- Kistareddypet Location of Kistareddypet in Telangana Kistareddypet Kistareddypet (India)
- Coordinates: 17°32′44″N 78°17′40″E﻿ / ﻿17.54555°N 78.29433°E
- Country: India
- State: Telangana
- Region: Telangana
- District: Sangareddy

Population
- • Total: 5,308
- Postal code: 502 319

= Kistareddypet =

Village in Telangana, India

Kistareddypet is a residential suburb situated in Serilingampally Zone, Cyberabad Municipal Corporation of Sangareddy district in the Indian state of Telangana. Its land area covers about 450 acre. Ilapur and Patel Guda are sub-villages (Omlets). The village is zoned as a Multipurpose Residential Zone by the HMDA, and is inside the Outer Ring Road. It is off ORR Exit 4, very near the Bollaram Industrial Area, and the Medical Equipment Zone.
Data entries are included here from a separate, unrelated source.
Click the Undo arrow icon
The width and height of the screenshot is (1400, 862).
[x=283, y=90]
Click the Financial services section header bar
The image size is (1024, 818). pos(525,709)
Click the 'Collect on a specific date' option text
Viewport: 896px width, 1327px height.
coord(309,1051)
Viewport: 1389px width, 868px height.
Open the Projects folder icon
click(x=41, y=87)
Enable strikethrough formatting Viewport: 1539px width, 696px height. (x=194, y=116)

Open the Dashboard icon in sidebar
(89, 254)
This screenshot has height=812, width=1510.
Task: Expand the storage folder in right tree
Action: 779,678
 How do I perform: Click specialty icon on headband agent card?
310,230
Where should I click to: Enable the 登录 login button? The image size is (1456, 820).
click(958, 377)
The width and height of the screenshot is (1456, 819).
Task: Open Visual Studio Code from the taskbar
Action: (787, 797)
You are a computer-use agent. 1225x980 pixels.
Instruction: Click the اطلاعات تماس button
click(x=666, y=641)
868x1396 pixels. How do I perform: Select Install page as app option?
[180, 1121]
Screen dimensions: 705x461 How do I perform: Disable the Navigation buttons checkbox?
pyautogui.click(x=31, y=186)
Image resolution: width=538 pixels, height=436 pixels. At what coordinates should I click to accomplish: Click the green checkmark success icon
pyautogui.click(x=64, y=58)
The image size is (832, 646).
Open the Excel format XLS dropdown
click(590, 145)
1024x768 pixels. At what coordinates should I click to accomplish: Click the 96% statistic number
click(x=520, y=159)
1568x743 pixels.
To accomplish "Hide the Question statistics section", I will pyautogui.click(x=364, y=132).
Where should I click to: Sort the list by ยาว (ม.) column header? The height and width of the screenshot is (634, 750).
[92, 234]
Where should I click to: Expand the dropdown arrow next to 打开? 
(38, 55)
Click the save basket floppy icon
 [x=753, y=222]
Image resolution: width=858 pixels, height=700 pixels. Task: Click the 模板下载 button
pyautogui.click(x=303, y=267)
The reverse osmosis water supply is managed by BHEL. Some ventures in Kistareddypet include Rainbow Meadows, Sri Mytri Villas, BSR Colony, BHEL 3BHK Villas, BDL-1200 Villas, Meher Villas, Lakeview Enclave Villas, and Durga Nagar.

== Demographics ==
Kistareddypet's population as of 2020 was 5308, composed of 2725 males and 2583 females.

== Education ==
Schools in Kistareddypet include:
- FirstCry Intellitots Preschool & Daycare
- Krishnaveni
- Silver Oaks international school
- Government School
- ZPHS Kistareddypet
- Sai Techno High School
- Sadashiva International School
- Rainbow International School

== Lake ==
Kistareddypet Lake is a lake located in the Kistareddypet village. It is renowned for its migratory birds, such as the greater flamingo and garganey. It is one of the last places in Hyderabad where migratory birds come frequently.

Over 100 species of birds can be spotted in the lake, such as the ruddy shelduck, little stint, peregrine falcon and the Mongolian short-toed lark.